## Written tasks:
1/ From the electric car conversion guide, list every item under the step "Get the EV parts."
2/ Continue the electric car conversion guide after its final sentence, about motor and controller mounts.

— START Text to read —

Get the right tools to do heavy work. A lot of the stuff you're removing will have to go back in the car, and you will need jacks, jack stands, a hoist, and various car-specific tools to put the motor and transmission back in the car anyway. Not cutting corners here will save you time, break less car parts, and maybe save your life. Never work under the car unless it's properly supported and nothing heavy can fall on you.
Dispose of the unneeded components - but make sure you have everything you need. It might be worthwhile to keep the engine and accessories until you have the motor and transmission back in the car and spinning the drive wheels...
Remove interior components as required to facilitate batteries, charger, and other accessories. Store those out of the way.

Prepare the car for conversion.
Make sure everything works... easier to do that before you strip it all down, than afterwards. Make a list of stuff that needs repair, and get those parts.
Depending on the condition of the car: Remove all interior and trunk components that you are going to remove or replace anyway: carpeting, sound deadening, etc. Then take it to the coin car wash and wash everything that is not going to rot from getting wet... clean the engine compartment, engine, transmission, and all parts of the suspension, brakes, and chassis that you can reach. Include the trunk interior if you can manage it; any dirt you remove here is not going to fall on you later.
If the car isn't mobile then you might need to do the above step at home using a pressure washer. Prepare for a LOT of gunk to come off the car.
To summarize this is a better cleaning job than even the best detailing car wash. You have to clean the car thoroughly interior and exterior. No dirt can remain after the cleaning.

Bodywork - All optional, but possibly crucial
Fix Rust spots 
Prime/sand/paint.


Get the EV parts. See also the List of EV Parts
Motor
Transmission or driveline adapter.
Controller
Batteries
Charger
BMS (if required)
Instrumentation
Cabling as required.
You may want to get your target battery system last, since the cost is still going down and the performance is going up. Many controllers will let you do driveway tests using a couple of 12V batteries as a traction pack.
 

Assemble motor and transmission.
Ensure that the transmission properly aligns with the motor and that everything spins freely.
Do a bench test using 12V battery to ensure things are working.
Fabricate motor and controller mounts as required. Re-using OEM style rubber mounts will make the installation quieter than hard-mounting the motor.

— END Text to read —
— START Information supplied —

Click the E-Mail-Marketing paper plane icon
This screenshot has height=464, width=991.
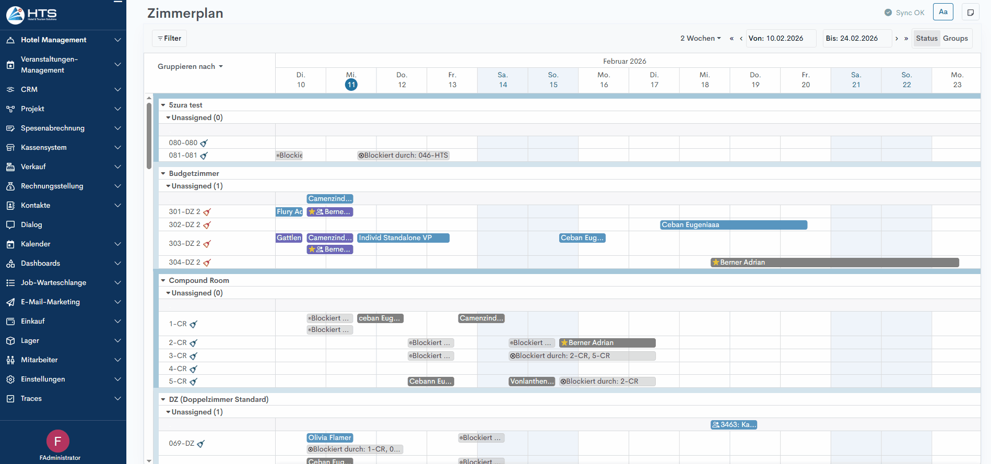click(10, 302)
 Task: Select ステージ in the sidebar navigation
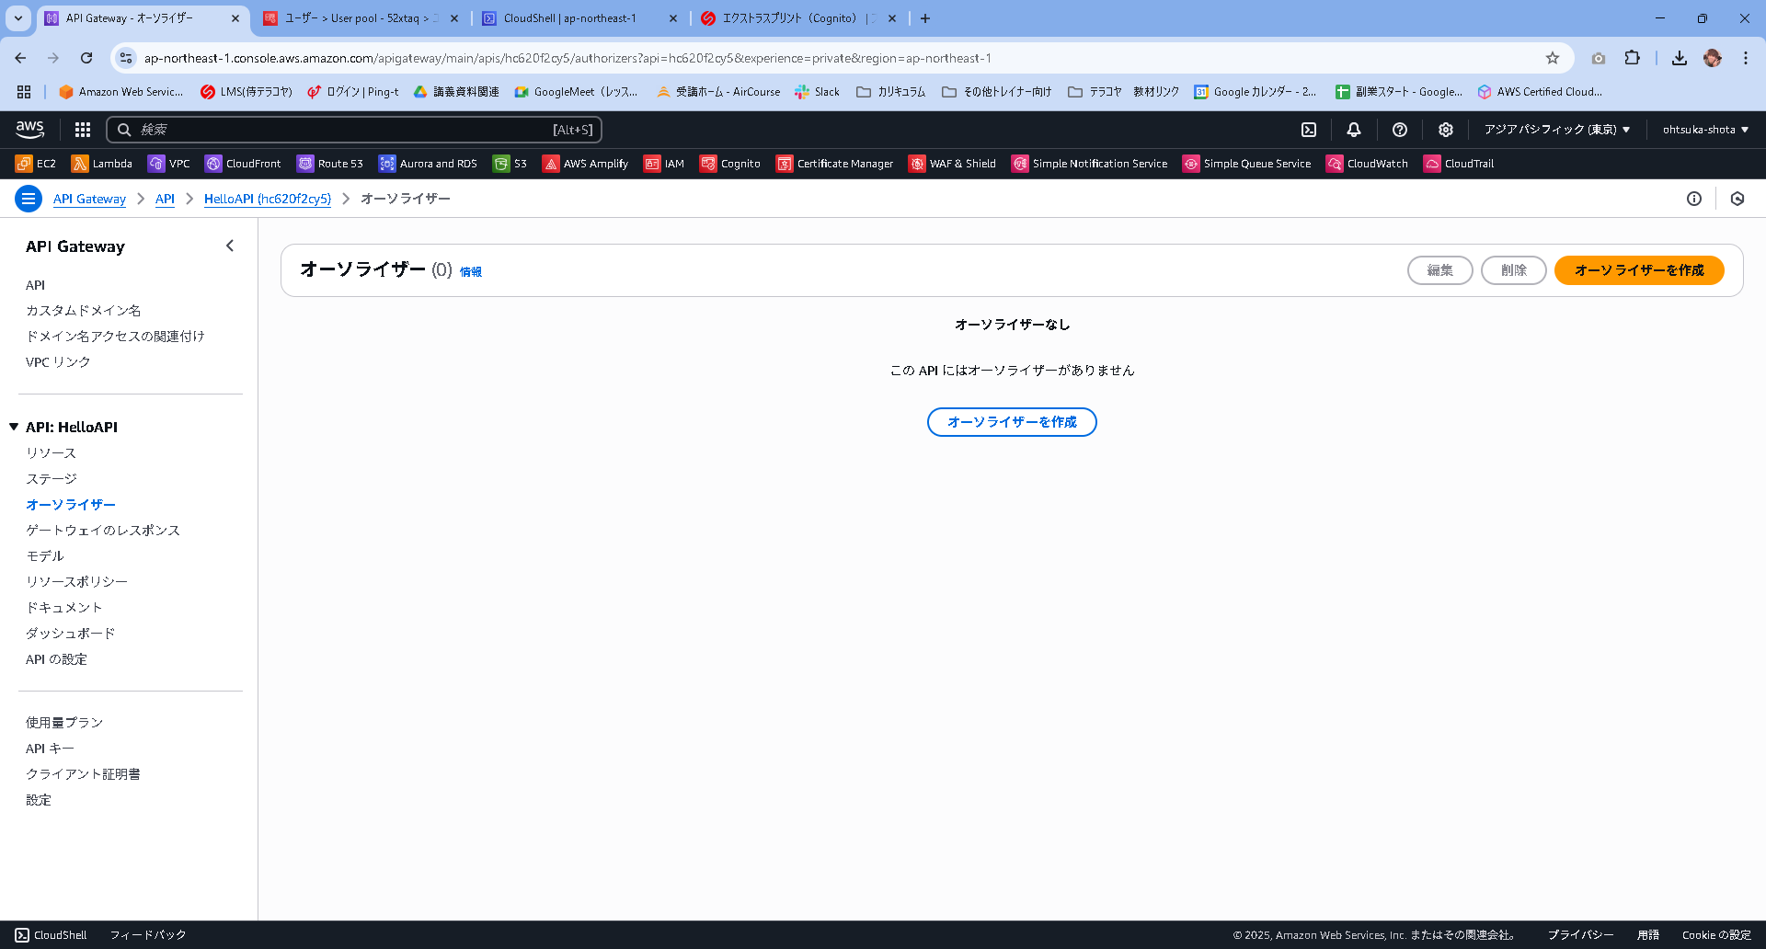[x=52, y=478]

— END Information supplied —

## Solved tasks:
1/ Motor; transmission or driveline adapter; controller; batteries; charger; BMS (if required); instrumentation; cabling as required.

2/
Install motor and transmission, verify that drive wheels spin... the right way.
 
Traction pack installation
Determine the battery placement
Make battery boxes
Cut out chassis as required, reinforce edges and install battery box mounts - make sure no brake lines or OEM electrical is cut.
Make charger mounts
Mount battery and BMS/charger components. Figure out cable runs
 

Reinstall the traction system. Where possible, test incrementally, so that it's easier to localize problems.
Test drive!
Install remaining interior and finish components...
This is still a pretty cursory list - each of these steps can require quite a bit of work.


----------



## adeyo (Jun 6, 2012)

Thanks...I'll add this. Anything specifically for the EV process itself too? I mean, i have to choose a motor...but is a dc-dc inverter necessary? and if so, where does it fit in the process (ev system)?


----------



## EVEngineeer (Apr 11, 2012)

If you haven't noticed yet, I have not built a car myself. I am still learning, but to put the favor forward, I have tried to help the best I can. I hope someone will edit this wiki soon.


----------



## adeyo (Jun 6, 2012)

Lol...didn't notice

EDIT: wow, just saw you updated the OP. That is incredible! That is exactly what i needed. So helpful, thank you! Is there anything you are aware of that might need to be added for my "BASIC AC STEPS" post? I'll try to base most of my thread off of this.


----------



## EVEngineeer (Apr 11, 2012)

thank you TigerNut


----------



## EVEngineeer (Apr 11, 2012)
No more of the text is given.